Lull'd in the countless chambers of the brain,
Our thoughts are link'd by many a hidden chain:
Awake but one, and lo! what myriads rise!
Each stamps its image as the other flies!
PLEASURES OF MEMORY
Emily pursued her journey, without any accident, along the plains of
Languedoc towards the north-west; and, on this her return to Tholouse,
which she had last left with Madame Montoni, she thought much on the
melancholy fate of her aunt, who, but for her own imprudence, might now
have been living in happiness there! Montoni, too, often rose to her
fancy, such as she had seen him in his days of triumph, bold, spirited
and commanding; such also as she had since beheld him in his days of
vengeance; and now, only a few short months had passed--and he had
no longer the power, or the will to afflict;--he had become a clod of
earth, and his life was vanished like a shadow! Emily could have wept at
his fate, had she not remembered his crimes; for that of her unfortunate
aunt she did weep, and all sense of her errors was overcome by the
recollection of her misfortunes.
Other thoughts and other emotions succeeded, as Emily drew near the
well-known scenes of her early love, and considered, that Valancourt was
lost to her and to himself, for ever. At length, she came to the brow of
the hill, whence, on her departure for Italy, she had given a farewell
look to this beloved landscape, amongst whose woods and fields she had
so often walked with Valancourt, and where he was then to inhabit,
when she would be far, far away!
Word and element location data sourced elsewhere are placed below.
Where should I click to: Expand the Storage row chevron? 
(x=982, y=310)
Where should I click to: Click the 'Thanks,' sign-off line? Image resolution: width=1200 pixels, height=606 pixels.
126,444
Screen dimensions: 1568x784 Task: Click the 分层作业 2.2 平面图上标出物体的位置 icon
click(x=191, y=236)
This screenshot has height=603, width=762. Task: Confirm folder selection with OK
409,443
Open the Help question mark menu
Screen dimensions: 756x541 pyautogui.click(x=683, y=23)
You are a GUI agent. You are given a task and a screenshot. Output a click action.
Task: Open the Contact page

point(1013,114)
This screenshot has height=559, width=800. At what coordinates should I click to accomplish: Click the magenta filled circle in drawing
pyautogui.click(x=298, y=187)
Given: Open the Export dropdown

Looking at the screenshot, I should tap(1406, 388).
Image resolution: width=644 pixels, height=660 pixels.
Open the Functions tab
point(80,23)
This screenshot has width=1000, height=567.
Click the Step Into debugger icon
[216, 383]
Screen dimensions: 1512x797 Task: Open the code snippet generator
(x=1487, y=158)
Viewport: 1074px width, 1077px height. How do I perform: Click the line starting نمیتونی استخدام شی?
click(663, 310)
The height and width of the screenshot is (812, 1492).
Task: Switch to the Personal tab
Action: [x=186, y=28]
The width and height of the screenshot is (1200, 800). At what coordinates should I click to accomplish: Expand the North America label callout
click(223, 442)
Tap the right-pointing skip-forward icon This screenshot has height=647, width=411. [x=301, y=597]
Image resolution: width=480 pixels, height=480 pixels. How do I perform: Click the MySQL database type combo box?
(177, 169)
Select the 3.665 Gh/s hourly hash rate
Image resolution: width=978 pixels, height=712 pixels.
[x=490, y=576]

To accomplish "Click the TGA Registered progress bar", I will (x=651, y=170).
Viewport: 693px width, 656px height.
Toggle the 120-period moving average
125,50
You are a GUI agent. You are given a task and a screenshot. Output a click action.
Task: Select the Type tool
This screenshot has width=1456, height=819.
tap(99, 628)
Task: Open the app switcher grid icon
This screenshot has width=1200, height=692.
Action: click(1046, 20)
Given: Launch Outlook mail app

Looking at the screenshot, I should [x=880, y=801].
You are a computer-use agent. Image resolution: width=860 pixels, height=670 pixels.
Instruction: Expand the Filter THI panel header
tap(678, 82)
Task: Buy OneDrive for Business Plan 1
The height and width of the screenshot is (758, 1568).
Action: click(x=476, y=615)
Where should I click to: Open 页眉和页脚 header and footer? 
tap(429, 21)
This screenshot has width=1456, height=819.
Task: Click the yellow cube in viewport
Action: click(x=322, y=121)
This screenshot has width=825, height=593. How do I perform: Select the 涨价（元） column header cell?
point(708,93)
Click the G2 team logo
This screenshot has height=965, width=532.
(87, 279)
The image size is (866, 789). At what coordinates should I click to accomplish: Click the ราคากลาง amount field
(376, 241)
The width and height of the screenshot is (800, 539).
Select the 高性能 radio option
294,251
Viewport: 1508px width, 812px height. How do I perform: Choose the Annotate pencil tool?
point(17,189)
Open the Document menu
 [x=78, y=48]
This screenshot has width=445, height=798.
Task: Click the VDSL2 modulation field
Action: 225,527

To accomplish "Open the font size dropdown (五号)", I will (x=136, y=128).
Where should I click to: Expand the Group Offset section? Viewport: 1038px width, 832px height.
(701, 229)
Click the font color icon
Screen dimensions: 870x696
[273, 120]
She saw, once more, that chain of the
Pyrenees, which overlooked La Vallee, rising, like faint clouds, on the
horizon.
'There, too, is Gascony, extended at their feet!' said she,
'O my father,--my mother! And there, too, is the Garonne!' she added,
drying the tears, that obscured her sight,--'and Tholouse, and my aunt's
mansion--and the groves in her garden!--O my friends! are ye all lost
to me--must I never, never see ye more!' Tears rushed again to her eyes,
and she continued to weep, till an abrupt turn in the road had nearly
occasioned the carriage to overset, when, looking up, she perceived
another part of the well-known scene around Tholouse, and all the
reflections and anticipations, which she had suffered, at the moment,
when she bade it last adieu, came with recollected force to her heart.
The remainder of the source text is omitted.